Im 2. Kapitel werden Beispiele gelingender und mißlingender Elementarisierung vorgestellt ­ es ist interessant zu sehen, was alles mißlingen kann. Zum Beispiel kann die theologische Theorie dem Unterrichtenden den Blick auf die Verstehensweise der Schüler versperren. Auch Schwierigkeiten der Lehrenden mit ihrem eigenen Kinderglauben können ihr Verstehen erschweren.

Der Kinderglaube ist nicht linear zu erfassen, sondern stellt "ein beträchtliches Potential an gegenseitigen gedanklichen Anstößen" dar, "die allerdings durch Unterstützung von seiten eines behutsamen Gesprächsleiters an Klarheit gewinnen können" (67). An moralischen Fragen sind die Schüler in höherem Maß beteiligt als an reinen Glaubensfragen. Die Frage der Wahrhaftigkeit, der Übereinstimmung von Wort und Person spielt im Religionsunterricht eine besondere Rolle.

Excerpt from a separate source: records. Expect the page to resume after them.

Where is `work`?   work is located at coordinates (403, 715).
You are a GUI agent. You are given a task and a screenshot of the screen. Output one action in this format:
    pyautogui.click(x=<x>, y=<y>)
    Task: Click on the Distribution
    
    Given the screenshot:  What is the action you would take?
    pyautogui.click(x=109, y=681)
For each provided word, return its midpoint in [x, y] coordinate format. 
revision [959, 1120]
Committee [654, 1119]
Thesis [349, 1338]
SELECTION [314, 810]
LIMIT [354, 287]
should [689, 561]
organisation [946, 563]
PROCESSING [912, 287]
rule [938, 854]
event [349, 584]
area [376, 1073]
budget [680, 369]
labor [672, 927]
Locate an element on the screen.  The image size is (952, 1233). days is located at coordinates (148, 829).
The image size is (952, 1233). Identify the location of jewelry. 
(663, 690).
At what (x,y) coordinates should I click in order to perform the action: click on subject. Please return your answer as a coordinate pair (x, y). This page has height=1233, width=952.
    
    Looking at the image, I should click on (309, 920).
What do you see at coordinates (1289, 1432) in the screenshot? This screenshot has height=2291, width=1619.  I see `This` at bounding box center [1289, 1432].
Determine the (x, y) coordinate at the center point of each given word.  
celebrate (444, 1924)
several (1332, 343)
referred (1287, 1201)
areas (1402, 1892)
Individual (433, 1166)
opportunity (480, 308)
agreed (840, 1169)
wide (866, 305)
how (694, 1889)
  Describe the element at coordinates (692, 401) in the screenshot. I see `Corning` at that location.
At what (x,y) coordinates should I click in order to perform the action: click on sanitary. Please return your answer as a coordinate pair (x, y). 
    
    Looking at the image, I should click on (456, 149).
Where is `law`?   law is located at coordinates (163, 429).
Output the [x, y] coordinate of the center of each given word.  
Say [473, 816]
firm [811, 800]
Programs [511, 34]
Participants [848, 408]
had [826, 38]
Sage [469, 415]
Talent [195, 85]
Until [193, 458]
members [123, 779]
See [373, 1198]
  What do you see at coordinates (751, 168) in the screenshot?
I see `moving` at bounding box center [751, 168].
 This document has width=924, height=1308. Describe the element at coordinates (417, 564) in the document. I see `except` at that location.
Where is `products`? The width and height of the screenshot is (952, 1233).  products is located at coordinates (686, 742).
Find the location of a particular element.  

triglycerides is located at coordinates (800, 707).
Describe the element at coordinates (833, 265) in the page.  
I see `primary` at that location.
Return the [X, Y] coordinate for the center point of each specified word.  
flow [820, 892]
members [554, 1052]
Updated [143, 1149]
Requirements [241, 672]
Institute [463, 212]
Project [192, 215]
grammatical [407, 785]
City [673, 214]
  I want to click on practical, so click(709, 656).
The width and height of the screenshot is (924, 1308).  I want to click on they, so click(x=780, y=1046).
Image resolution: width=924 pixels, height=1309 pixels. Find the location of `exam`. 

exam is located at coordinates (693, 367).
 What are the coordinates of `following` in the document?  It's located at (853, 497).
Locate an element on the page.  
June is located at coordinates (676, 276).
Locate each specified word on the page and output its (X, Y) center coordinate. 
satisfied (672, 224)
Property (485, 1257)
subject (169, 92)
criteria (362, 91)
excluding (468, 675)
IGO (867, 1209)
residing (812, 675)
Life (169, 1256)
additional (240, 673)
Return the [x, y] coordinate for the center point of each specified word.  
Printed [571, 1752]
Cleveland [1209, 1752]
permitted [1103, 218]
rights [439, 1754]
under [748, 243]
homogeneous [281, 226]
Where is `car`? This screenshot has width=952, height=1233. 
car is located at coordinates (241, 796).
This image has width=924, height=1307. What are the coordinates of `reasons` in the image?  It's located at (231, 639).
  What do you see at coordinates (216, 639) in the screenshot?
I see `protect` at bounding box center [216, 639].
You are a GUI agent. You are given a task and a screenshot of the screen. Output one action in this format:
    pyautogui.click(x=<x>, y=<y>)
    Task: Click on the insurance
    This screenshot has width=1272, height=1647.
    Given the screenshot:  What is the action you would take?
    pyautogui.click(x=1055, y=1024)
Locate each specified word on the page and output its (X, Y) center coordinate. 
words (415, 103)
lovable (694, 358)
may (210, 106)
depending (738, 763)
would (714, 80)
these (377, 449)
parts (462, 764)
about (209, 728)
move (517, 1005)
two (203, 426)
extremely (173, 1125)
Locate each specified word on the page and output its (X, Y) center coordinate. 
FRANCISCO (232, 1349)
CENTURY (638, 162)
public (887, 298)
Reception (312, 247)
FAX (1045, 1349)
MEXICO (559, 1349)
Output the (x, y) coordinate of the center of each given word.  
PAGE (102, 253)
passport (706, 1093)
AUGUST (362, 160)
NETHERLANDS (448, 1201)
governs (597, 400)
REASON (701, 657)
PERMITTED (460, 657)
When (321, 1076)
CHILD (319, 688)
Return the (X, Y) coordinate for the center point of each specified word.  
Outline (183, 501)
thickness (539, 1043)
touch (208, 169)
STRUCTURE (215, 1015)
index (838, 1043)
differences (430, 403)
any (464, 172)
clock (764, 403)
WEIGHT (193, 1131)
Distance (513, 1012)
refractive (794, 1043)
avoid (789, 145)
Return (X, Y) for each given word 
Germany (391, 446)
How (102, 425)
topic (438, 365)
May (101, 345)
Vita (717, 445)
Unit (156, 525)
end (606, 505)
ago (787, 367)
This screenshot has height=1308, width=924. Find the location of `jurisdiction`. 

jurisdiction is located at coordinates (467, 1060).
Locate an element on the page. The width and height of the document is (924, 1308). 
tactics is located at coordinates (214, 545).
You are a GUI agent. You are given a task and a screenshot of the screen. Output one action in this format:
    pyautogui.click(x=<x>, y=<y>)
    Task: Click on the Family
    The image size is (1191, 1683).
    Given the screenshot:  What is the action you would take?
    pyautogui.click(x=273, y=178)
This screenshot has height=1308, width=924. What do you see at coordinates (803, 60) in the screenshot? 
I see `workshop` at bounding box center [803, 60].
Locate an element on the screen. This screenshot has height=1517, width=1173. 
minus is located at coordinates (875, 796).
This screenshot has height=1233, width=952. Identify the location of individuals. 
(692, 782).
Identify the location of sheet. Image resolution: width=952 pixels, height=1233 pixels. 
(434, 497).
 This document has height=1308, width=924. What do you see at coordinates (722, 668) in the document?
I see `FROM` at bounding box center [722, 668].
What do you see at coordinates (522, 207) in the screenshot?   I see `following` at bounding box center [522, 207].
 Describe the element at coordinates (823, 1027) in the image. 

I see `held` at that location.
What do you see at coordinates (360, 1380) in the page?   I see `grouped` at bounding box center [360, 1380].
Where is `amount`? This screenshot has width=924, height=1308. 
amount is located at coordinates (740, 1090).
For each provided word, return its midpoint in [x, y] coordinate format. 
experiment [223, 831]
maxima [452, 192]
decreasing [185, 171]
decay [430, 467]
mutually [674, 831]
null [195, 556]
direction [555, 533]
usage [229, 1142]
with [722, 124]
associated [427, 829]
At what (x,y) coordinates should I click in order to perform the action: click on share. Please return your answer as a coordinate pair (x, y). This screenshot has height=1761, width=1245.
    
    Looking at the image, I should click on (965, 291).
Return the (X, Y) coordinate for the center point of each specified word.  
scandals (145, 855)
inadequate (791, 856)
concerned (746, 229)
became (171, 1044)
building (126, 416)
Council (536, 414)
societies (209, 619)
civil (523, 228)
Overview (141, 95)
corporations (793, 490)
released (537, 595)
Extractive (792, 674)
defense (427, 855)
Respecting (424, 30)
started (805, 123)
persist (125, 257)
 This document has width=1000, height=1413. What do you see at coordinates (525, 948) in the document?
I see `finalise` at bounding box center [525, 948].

Das 3. Kapitel bietet Ansätze einer geschlechtsbezogenen Unterrichtsanalyse. Elementare Zugangsweise wie elementare Erfahrungen sind auf die geschlechtsspezifischen Verläufe von Sozialisation und Entwicklung zu beziehen. Die Gottesfrage (feministische Theologie) spielt hierbei eine besondere Rolle.

Kapitel 4 behandelt Elementarisierung und Entwicklungspsychologie im Kontext der Elementarisierungsdiskussion. Die Elementarisierung ist ein Prüfstein dafür, "wie ernst es die Religionspädagogik mit dem Bildungsgedanken meint" (145). In kurzem Abriß wird die Diskussion um eine elementare Theologie seit H. Kittel 1970 dargestellt.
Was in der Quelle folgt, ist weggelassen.